Image Credit: Disney/Lucasfilm; via Star Wars News Net
The third-to-last episode of The Clone Wars, ever, released yesterday. I watched it, and today I will be doing a review of it. Titled "The Phantom Apprentice", it is the second part out of four episodes of the final arc about the Siege of Mandalore that actually take place overlapping the events of the film Episode III: Revenge of the Sith.
As a recap of the previous episode, which was titled "Old Friends Not Forgotten" (spoilers for the episode that is before the one I'm reviewing, by the way, by the way), Anakin and Obi-Wan had to go run off to save the Emperor---I mean, *cough cough* Chancellor-- from his Sith co-conspirator--- I mean, Separatist captor---Count Dooku. This, as we know, happens during the movie Revenge of the Sith, and that particular moment ends with someone being decapitated and a particular Chosen One getting even closer to falling to the Dark Side. Meanwhile, what were beloved Clone Wars characters (who weren't yet created, so weren't in the mind of George Lucas at the time of Episode III's release just yet), like Ahsoka Tano and Captain Rex, doing? Well, as the previous episode explains, since Anakin and Obi-Wan couldn't follow Ahsoka to Mandalore to help fight with Bo Katan due to it violating several treatises of the (soon-to-be-replaced) Galactic Republic, Ahsoka had to bring her own legion of clone troopers, including Rex, to help her.
Now, (get ready to read this with a narrator voice, even though the opening narration is gone from this episode) Republic forces led by former-Jedi Ahsoka Tano are aiding Bo Katan in a siege to liberate Mandalore from the clutches of the wicked Maul! Maul, leading multiple crime syndicates (including those we see on-screen in Solo: A Star Wars Story) has them exactly where he wants them, but there's just one problem... Kenobi is nowhere to be seen! With his thirst for vengeance for what happened between Kenobi and him many years ago, he uses his rage and his knowledge of Darth Sidious's plans to resist Ahsoka's plans. That much is pretty obviously set-up by the previous episode's ending, so no spoilers there.
So, as for the episode before. Is it better than the previous episode, which was already groundbreaking in terms of scope, movie-disconnectedness, and story-related high stakes and action? I think so. Action sequences are exciting and continue to be fantastic, the lightsaber duels in particular. In fact, this was the only time I remember this series having literal motion capture(!!!) done by real actors in order to translate the acrobatic lightsaber duel into animated form! That makes sense considering how kinetic and up-close and personal the duels are.

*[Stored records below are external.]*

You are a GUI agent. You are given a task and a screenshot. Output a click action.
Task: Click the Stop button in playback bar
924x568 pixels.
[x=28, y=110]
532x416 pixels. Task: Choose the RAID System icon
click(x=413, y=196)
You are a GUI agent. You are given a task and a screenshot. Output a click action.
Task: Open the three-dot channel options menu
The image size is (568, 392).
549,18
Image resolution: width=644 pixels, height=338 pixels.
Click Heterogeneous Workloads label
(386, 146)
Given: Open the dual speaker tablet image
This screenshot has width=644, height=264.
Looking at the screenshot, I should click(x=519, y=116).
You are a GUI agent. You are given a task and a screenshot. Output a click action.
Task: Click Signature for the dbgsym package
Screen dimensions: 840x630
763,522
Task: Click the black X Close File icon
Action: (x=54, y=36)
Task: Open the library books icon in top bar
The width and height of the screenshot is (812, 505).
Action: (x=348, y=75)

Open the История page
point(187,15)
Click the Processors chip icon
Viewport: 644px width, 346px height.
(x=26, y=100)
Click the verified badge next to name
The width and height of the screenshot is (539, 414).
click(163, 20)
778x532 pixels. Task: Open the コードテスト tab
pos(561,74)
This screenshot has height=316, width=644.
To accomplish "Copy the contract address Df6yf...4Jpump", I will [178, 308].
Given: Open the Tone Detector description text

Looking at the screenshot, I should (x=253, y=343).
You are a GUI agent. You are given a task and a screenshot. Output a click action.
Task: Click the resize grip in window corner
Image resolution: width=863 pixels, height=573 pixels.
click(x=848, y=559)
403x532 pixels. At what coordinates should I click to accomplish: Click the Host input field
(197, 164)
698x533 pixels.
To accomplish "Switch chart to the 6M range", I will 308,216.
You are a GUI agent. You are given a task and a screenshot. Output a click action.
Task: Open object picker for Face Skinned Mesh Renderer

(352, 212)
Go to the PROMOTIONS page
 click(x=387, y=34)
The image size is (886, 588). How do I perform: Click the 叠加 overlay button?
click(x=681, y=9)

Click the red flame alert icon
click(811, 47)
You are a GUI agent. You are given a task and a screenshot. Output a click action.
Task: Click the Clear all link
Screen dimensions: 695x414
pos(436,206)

This episode gives you lots of insight into Maul's intentions and motivations after him being yet another poorly-treated apprentice of Darth Sidious, AKA Sheev Palpatine, the Chancellor-turned-Emperor pulling the strings in just about every single major galaxy-spanning conflict in Star Wars. It's all very interesting and you really come to be fascinated with his character, which was already one of the best characters in Star Wars if only for his actual important and non-lack of dialogue in the animated series and one particular A Star Wars Story film cameo (unlike the entirety of his appearance in The Phantom Menace, which gets a reference in the title of this episode, even if he did look very cool and have a cool duel before getting sliced in half).
This episode has lots of important lore events and details, and at multiple points in the episode you get little hints and reminders in the form of hologram FaceTime with everyone's favorite surrogate uncle, Obi-Wan, of what point in Revenge of the Sith the episode's scenes happen during. Not to spoil specifics, but lets just say that when the "Hello there" meme happens, we'll probably get a glimpse in the next episode of Obi-Wan changing his Discord status to "I just shot some cyborg dude in the chest who was coughing a lot and then he caught on fire".
The action is exciting, and despite Star Wars fans knowing exactly how tragically that all of this will end knowing what goes on during Episode III and comes to pass by the time of the original trilogy, you still care about what happens to these characters who we've watched for a long time and grown connected with and invested in as an audience. It yet again makes people like me ask the question, "If such a good piece of media the length of a film was able to be made about the events of the prequels, then why did much of the prequels turn out the way it did?" I still was on the edge of my seat at multiple moments during my viewing of this episode with my little brother on Friday afternoon, and I suspect that it will all culiminate in an explosive finale that will knock all of our socks off in the remaining two episodes, and also let us hear these three chilling words spoken with more emotional context than the prequels could ever give: "Execute Order 66."
On a side note, the animation, down to its lighting and the kinetic motion of the characters, is actually noticeably better than usual. So yeah, this episode is phenomenal and then some. If I had to give it a score from 0 to 100, I'd give it a 95. That's potentially the flipped version of a score I could have given a live action Star Wars film with the word "clones" in it. So yes, you should go watch it. Now. I have spoken.
That's it for this post. I hope you're all staying healthy and safe. A massive thanks to all of those who are helping things get better! Happy Ramadan, or Ramadan Mubarak, for those who celebrate it. This is Arca, signing off. May the Force be with us all.